[Pixel coordinate grounding data]
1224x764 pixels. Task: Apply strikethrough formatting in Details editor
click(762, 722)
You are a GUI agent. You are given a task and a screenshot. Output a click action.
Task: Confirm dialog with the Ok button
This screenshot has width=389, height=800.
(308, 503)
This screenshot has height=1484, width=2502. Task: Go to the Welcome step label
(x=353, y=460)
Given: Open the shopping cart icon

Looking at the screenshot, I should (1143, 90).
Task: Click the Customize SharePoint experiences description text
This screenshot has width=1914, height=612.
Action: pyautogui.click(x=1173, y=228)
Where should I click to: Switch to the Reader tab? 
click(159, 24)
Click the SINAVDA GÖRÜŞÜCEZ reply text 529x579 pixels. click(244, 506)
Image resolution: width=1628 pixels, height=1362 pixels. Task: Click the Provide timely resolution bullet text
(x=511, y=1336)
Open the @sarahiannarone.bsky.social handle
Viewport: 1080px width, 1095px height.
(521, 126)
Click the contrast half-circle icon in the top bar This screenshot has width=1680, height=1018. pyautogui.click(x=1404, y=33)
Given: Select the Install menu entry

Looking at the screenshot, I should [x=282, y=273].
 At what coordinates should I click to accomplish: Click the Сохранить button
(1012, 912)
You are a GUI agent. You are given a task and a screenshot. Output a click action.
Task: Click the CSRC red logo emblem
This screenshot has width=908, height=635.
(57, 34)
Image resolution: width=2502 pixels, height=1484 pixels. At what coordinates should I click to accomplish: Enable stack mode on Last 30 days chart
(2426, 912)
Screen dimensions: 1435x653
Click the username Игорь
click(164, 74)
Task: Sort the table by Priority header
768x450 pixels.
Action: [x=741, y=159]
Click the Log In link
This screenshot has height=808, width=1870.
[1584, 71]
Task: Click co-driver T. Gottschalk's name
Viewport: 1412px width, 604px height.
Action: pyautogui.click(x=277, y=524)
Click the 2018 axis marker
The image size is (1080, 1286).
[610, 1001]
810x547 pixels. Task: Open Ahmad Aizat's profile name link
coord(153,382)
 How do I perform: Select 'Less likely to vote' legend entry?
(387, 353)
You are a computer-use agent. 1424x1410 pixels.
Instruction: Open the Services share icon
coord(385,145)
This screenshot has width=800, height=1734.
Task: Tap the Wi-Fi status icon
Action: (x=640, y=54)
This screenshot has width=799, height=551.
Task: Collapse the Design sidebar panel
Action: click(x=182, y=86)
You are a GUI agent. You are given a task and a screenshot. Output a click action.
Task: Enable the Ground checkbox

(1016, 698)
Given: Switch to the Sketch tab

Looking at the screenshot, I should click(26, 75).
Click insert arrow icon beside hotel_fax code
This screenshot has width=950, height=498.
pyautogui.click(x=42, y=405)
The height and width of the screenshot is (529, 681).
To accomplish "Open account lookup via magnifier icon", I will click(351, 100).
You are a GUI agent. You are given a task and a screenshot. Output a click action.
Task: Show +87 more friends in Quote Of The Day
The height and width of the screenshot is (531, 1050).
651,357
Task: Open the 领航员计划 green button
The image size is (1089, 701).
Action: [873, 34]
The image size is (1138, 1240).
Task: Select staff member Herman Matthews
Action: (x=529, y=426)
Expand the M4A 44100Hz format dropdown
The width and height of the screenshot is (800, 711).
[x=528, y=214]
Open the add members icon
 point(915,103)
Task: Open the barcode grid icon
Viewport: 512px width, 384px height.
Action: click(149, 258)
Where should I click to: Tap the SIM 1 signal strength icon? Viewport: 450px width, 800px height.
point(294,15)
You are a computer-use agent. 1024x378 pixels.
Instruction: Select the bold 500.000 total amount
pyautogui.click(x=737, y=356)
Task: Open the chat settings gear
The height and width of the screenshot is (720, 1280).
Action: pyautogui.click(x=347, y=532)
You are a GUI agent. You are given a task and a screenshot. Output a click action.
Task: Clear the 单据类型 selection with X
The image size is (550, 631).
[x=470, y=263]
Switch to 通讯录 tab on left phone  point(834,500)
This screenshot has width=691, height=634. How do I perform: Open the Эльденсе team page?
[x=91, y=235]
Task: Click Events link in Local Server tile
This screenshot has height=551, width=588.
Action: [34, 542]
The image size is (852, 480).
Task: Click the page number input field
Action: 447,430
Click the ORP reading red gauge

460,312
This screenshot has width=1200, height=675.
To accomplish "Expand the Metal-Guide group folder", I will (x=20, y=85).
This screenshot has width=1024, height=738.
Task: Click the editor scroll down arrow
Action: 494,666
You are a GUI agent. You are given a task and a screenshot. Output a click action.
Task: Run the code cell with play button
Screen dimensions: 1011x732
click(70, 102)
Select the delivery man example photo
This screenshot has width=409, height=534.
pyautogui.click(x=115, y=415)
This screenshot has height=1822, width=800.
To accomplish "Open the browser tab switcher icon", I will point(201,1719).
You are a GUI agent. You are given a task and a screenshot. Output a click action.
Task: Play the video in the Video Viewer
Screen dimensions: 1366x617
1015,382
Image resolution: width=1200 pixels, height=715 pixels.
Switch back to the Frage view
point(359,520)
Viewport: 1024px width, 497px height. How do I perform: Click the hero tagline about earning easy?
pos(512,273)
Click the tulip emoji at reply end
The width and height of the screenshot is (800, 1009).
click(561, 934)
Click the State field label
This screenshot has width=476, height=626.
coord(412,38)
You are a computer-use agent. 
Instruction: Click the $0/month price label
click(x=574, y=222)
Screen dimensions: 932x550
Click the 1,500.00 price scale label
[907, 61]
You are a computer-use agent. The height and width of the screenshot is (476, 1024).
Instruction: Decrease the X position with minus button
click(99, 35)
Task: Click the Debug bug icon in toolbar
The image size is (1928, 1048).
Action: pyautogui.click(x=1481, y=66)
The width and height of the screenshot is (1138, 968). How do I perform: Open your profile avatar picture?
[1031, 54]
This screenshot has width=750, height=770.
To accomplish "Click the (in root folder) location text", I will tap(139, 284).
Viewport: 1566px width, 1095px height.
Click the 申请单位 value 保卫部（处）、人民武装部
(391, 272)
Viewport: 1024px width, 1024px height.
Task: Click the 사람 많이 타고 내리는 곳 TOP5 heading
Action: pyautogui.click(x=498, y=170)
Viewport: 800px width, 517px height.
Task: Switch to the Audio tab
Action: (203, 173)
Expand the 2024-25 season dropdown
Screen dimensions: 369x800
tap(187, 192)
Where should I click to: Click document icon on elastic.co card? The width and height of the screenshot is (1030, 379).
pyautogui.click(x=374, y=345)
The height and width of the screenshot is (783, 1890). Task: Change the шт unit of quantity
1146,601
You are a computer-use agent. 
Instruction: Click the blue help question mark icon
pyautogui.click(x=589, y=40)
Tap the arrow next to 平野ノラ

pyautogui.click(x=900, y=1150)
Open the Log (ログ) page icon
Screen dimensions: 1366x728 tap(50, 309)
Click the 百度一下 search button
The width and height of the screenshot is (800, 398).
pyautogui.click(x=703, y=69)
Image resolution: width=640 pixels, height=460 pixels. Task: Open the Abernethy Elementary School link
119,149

-- WORK ITEM --
From the first line to the last, return the records unchanged.

-- OUTPUT FOR THIS TASK --
1224x764 pixels. Task: Apply strikethrough formatting in Details editor
click(762, 722)
You are a GUI agent. You are given a task and a screenshot. Output a click action.
Task: Confirm dialog with the Ok button
This screenshot has width=389, height=800.
(308, 503)
This screenshot has height=1484, width=2502. Task: Go to the Welcome step label
(x=353, y=460)
Given: Open the shopping cart icon

Looking at the screenshot, I should (1143, 90).
Task: Click the Customize SharePoint experiences description text
This screenshot has width=1914, height=612.
Action: pyautogui.click(x=1173, y=228)
Where should I click to: Switch to the Reader tab? 
click(159, 24)
Click the SINAVDA GÖRÜŞÜCEZ reply text 529x579 pixels. click(244, 506)
Image resolution: width=1628 pixels, height=1362 pixels. Task: Click the Provide timely resolution bullet text
(x=511, y=1336)
Open the @sarahiannarone.bsky.social handle
Viewport: 1080px width, 1095px height.
(521, 126)
Click the contrast half-circle icon in the top bar This screenshot has width=1680, height=1018. pyautogui.click(x=1404, y=33)
Given: Select the Install menu entry

Looking at the screenshot, I should [x=282, y=273].
 At what coordinates should I click to accomplish: Click the Сохранить button
(1012, 912)
You are a GUI agent. You are given a task and a screenshot. Output a click action.
Task: Click the CSRC red logo emblem
This screenshot has width=908, height=635.
(57, 34)
Image resolution: width=2502 pixels, height=1484 pixels. At what coordinates should I click to accomplish: Enable stack mode on Last 30 days chart
(2426, 912)
Screen dimensions: 1435x653
Click the username Игорь
click(164, 74)
Task: Sort the table by Priority header
768x450 pixels.
Action: [x=741, y=159]
Click the Log In link
This screenshot has height=808, width=1870.
[1584, 71]
Task: Click co-driver T. Gottschalk's name
Viewport: 1412px width, 604px height.
Action: pyautogui.click(x=277, y=524)
Click the 2018 axis marker
The image size is (1080, 1286).
[610, 1001]
810x547 pixels. Task: Open Ahmad Aizat's profile name link
coord(153,382)
 How do I perform: Select 'Less likely to vote' legend entry?
(387, 353)
You are a computer-use agent. 1424x1410 pixels.
Instruction: Open the Services share icon
coord(385,145)
This screenshot has width=800, height=1734.
Task: Tap the Wi-Fi status icon
Action: (x=640, y=54)
This screenshot has width=799, height=551.
Task: Collapse the Design sidebar panel
Action: click(x=182, y=86)
You are a GUI agent. You are given a task and a screenshot. Output a click action.
Task: Enable the Ground checkbox

(1016, 698)
Given: Switch to the Sketch tab

Looking at the screenshot, I should click(26, 75).
Click insert arrow icon beside hotel_fax code
This screenshot has width=950, height=498.
pyautogui.click(x=42, y=405)
The height and width of the screenshot is (529, 681).
To accomplish "Open account lookup via magnifier icon", I will click(351, 100).
You are a GUI agent. You are given a task and a screenshot. Output a click action.
Task: Show +87 more friends in Quote Of The Day
The height and width of the screenshot is (531, 1050).
651,357
Task: Open the 领航员计划 green button
The image size is (1089, 701).
Action: [873, 34]
The image size is (1138, 1240).
Task: Select staff member Herman Matthews
Action: (x=529, y=426)
Expand the M4A 44100Hz format dropdown
The width and height of the screenshot is (800, 711).
[x=528, y=214]
Open the add members icon
 point(915,103)
Task: Open the barcode grid icon
Viewport: 512px width, 384px height.
Action: click(149, 258)
Where should I click to: Tap the SIM 1 signal strength icon? Viewport: 450px width, 800px height.
point(294,15)
You are a computer-use agent. 1024x378 pixels.
Instruction: Select the bold 500.000 total amount
pyautogui.click(x=737, y=356)
Task: Open the chat settings gear
The height and width of the screenshot is (720, 1280).
Action: pyautogui.click(x=347, y=532)
You are a GUI agent. You are given a task and a screenshot. Output a click action.
Task: Clear the 单据类型 selection with X
The image size is (550, 631).
[x=470, y=263]
Switch to 通讯录 tab on left phone  point(834,500)
This screenshot has width=691, height=634. How do I perform: Open the Эльденсе team page?
[x=91, y=235]
Task: Click Events link in Local Server tile
This screenshot has height=551, width=588.
Action: [34, 542]
The image size is (852, 480).
Task: Click the page number input field
Action: 447,430
Click the ORP reading red gauge

460,312
This screenshot has width=1200, height=675.
To accomplish "Expand the Metal-Guide group folder", I will (x=20, y=85).
This screenshot has width=1024, height=738.
Task: Click the editor scroll down arrow
Action: 494,666
You are a GUI agent. You are given a task and a screenshot. Output a click action.
Task: Run the code cell with play button
Screen dimensions: 1011x732
click(70, 102)
Select the delivery man example photo
This screenshot has width=409, height=534.
pyautogui.click(x=115, y=415)
This screenshot has height=1822, width=800.
To accomplish "Open the browser tab switcher icon", I will point(201,1719).
You are a GUI agent. You are given a task and a screenshot. Output a click action.
Task: Play the video in the Video Viewer
Screen dimensions: 1366x617
1015,382
Image resolution: width=1200 pixels, height=715 pixels.
Switch back to the Frage view
point(359,520)
Viewport: 1024px width, 497px height. How do I perform: Click the hero tagline about earning easy?
pos(512,273)
Click the tulip emoji at reply end
The width and height of the screenshot is (800, 1009).
click(561, 934)
Click the State field label
This screenshot has width=476, height=626.
coord(412,38)
You are a computer-use agent. 
Instruction: Click the $0/month price label
click(x=574, y=222)
Screen dimensions: 932x550
Click the 1,500.00 price scale label
[907, 61]
You are a computer-use agent. The height and width of the screenshot is (476, 1024).
Instruction: Decrease the X position with minus button
click(99, 35)
Task: Click the Debug bug icon in toolbar
The image size is (1928, 1048).
Action: pyautogui.click(x=1481, y=66)
The width and height of the screenshot is (1138, 968). How do I perform: Open your profile avatar picture?
[1031, 54]
This screenshot has width=750, height=770.
To accomplish "Click the (in root folder) location text", I will tap(139, 284).
Viewport: 1566px width, 1095px height.
Click the 申请单位 value 保卫部（处）、人民武装部
(391, 272)
Viewport: 1024px width, 1024px height.
Task: Click the 사람 많이 타고 내리는 곳 TOP5 heading
Action: pyautogui.click(x=498, y=170)
Viewport: 800px width, 517px height.
Task: Switch to the Audio tab
Action: (203, 173)
Expand the 2024-25 season dropdown
Screen dimensions: 369x800
tap(187, 192)
Where should I click to: Click document icon on elastic.co card? The width and height of the screenshot is (1030, 379).
pyautogui.click(x=374, y=345)
The height and width of the screenshot is (783, 1890). Task: Change the шт unit of quantity
1146,601
You are a computer-use agent. 
Instruction: Click the blue help question mark icon
pyautogui.click(x=589, y=40)
Tap the arrow next to 平野ノラ

pyautogui.click(x=900, y=1150)
Open the Log (ログ) page icon
Screen dimensions: 1366x728 tap(50, 309)
Click the 百度一下 search button
The width and height of the screenshot is (800, 398).
pyautogui.click(x=703, y=69)
Image resolution: width=640 pixels, height=460 pixels. Task: Open the Abernethy Elementary School link
119,149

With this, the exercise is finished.